* EXERCISE INPUT:
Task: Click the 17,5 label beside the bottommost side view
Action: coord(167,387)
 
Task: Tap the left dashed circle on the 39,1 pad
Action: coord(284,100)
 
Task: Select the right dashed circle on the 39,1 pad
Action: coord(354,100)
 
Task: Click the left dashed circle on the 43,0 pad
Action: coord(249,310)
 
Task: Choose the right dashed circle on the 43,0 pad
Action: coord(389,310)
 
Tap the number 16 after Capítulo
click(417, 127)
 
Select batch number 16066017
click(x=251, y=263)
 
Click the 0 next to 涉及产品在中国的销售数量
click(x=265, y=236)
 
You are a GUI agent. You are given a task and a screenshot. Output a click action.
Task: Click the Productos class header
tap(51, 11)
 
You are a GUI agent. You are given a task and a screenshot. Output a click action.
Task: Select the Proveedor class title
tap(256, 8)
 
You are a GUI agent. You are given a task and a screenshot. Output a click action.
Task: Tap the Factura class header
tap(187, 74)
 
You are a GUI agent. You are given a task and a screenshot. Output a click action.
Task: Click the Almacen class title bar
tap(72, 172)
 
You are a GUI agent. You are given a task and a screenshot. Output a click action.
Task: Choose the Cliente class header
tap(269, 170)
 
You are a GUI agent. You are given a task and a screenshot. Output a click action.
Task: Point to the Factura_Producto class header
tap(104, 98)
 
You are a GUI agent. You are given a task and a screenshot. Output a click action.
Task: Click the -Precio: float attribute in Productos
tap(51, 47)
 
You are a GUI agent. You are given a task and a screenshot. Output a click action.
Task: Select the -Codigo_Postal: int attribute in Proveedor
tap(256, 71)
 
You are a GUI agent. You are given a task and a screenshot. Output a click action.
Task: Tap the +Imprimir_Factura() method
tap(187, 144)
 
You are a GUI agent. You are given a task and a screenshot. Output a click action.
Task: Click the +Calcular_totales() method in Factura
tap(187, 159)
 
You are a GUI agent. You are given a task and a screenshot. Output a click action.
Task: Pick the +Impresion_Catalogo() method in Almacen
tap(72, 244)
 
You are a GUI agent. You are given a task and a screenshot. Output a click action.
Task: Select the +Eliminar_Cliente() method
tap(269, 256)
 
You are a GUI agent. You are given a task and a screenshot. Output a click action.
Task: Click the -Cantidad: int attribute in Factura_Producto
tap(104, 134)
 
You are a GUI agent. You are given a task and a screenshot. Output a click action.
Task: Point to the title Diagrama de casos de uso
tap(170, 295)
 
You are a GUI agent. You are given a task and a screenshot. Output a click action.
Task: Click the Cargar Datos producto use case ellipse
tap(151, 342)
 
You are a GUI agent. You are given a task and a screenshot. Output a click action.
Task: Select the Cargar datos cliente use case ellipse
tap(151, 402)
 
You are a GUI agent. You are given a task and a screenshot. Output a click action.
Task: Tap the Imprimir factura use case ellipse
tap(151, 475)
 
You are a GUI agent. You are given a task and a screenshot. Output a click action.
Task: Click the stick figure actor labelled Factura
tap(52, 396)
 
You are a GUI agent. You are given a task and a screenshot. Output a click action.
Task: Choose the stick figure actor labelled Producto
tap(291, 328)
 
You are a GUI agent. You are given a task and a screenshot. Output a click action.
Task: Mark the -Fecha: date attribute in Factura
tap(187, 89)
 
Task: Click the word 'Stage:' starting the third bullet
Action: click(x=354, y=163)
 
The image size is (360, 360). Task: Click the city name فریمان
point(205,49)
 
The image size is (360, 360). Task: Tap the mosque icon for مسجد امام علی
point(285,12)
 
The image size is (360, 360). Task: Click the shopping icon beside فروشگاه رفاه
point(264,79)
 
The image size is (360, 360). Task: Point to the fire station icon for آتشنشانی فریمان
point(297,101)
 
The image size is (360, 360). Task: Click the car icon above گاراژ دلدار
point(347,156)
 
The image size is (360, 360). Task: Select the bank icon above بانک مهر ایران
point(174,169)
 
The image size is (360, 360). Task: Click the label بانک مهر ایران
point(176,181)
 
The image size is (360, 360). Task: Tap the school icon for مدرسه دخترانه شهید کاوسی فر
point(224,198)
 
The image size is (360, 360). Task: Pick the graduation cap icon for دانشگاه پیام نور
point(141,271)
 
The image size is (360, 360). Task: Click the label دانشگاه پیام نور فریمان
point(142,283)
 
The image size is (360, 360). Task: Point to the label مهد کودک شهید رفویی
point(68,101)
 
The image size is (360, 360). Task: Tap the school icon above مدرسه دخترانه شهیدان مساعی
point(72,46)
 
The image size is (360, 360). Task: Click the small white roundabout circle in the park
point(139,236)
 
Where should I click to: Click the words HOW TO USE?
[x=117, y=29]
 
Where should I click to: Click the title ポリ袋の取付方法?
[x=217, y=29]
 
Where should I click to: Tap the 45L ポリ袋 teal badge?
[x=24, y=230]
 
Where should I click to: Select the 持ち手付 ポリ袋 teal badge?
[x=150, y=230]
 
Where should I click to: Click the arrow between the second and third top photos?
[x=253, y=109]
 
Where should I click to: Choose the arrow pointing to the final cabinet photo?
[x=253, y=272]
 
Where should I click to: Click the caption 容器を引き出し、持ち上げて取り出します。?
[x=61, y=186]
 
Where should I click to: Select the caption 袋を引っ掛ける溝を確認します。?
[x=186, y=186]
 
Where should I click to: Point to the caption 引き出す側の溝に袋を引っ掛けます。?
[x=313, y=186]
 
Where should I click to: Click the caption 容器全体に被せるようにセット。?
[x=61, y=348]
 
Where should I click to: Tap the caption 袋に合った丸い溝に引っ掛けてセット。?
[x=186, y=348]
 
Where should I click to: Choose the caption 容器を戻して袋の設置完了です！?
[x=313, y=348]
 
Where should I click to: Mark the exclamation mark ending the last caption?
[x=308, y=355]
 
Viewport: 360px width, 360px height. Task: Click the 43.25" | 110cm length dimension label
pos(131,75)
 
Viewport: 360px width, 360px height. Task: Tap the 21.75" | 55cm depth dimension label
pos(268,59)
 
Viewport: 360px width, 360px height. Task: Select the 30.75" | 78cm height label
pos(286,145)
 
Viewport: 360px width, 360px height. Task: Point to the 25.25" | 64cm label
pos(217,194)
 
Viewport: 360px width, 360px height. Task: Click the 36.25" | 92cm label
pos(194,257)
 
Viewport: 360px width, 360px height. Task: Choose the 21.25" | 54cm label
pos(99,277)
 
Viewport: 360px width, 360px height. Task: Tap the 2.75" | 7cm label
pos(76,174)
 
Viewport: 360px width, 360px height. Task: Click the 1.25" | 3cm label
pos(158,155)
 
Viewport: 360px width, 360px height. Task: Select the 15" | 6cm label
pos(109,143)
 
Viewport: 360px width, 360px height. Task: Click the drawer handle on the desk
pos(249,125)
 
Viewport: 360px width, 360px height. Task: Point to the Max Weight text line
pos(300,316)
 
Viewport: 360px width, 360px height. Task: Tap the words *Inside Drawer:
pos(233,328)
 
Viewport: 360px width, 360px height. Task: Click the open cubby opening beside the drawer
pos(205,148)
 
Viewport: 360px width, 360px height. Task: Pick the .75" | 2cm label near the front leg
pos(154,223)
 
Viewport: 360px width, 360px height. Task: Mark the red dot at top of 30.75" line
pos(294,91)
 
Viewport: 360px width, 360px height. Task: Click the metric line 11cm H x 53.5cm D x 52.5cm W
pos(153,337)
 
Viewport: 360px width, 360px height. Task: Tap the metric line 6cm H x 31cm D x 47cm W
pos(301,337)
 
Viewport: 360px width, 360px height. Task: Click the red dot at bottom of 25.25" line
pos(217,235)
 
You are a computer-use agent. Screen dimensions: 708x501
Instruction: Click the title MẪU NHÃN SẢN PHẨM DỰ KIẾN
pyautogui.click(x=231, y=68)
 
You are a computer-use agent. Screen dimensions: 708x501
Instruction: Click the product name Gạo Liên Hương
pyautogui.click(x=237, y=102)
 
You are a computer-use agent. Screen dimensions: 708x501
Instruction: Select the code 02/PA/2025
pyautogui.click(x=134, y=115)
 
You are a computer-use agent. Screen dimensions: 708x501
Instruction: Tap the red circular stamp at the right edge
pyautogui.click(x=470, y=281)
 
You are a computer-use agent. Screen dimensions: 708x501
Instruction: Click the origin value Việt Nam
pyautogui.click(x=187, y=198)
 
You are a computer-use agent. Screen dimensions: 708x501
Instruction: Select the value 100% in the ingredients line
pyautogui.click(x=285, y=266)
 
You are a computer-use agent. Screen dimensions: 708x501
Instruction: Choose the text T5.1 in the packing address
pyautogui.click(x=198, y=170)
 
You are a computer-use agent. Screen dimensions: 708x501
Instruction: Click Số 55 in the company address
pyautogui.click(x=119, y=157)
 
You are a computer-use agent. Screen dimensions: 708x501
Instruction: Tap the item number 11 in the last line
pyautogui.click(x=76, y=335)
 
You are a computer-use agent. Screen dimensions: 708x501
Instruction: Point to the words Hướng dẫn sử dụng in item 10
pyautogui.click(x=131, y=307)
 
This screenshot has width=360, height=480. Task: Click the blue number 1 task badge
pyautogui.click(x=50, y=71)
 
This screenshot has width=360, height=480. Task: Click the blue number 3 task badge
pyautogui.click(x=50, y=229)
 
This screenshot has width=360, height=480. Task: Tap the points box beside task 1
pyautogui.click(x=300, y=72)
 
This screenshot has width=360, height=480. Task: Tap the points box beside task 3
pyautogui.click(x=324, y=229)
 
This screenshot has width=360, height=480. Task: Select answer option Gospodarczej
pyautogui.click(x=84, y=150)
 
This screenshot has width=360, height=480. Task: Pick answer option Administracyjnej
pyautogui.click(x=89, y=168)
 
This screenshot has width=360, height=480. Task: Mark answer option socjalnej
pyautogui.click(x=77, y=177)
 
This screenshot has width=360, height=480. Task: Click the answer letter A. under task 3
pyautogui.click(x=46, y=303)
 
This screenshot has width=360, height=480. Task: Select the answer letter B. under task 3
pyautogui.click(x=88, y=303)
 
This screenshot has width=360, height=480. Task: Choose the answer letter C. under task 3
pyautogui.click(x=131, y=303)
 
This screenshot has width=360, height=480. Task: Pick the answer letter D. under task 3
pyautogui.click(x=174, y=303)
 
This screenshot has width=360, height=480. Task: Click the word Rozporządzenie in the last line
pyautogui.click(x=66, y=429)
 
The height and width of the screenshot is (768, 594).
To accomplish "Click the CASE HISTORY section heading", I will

* WHAT IS EXPECTED:
Render the items as a numbered list with blank lines omitted. Begin at the first line of the items and stop after the line that contains "tap(72, 172)".

* COMPLETE ANSWER:
1. Task: Click the 17,5 label beside the bottommost side view
2. Action: coord(167,387)
3. Task: Tap the left dashed circle on the 39,1 pad
4. Action: coord(284,100)
5. Task: Select the right dashed circle on the 39,1 pad
6. Action: coord(354,100)
7. Task: Click the left dashed circle on the 43,0 pad
8. Action: coord(249,310)
9. Task: Choose the right dashed circle on the 43,0 pad
10. Action: coord(389,310)
11. Tap the number 16 after Capítulo
12. click(417, 127)
13. Select batch number 16066017
14. click(x=251, y=263)
15. Click the 0 next to 涉及产品在中国的销售数量
16. click(x=265, y=236)
17. You are a GUI agent. You are given a task and a screenshot. Output a click action.
18. Task: Click the Productos class header
19. tap(51, 11)
20. You are a GUI agent. You are given a task and a screenshot. Output a click action.
21. Task: Select the Proveedor class title
22. tap(256, 8)
23. You are a GUI agent. You are given a task and a screenshot. Output a click action.
24. Task: Tap the Factura class header
25. tap(187, 74)
26. You are a GUI agent. You are given a task and a screenshot. Output a click action.
27. Task: Click the Almacen class title bar
28. tap(72, 172)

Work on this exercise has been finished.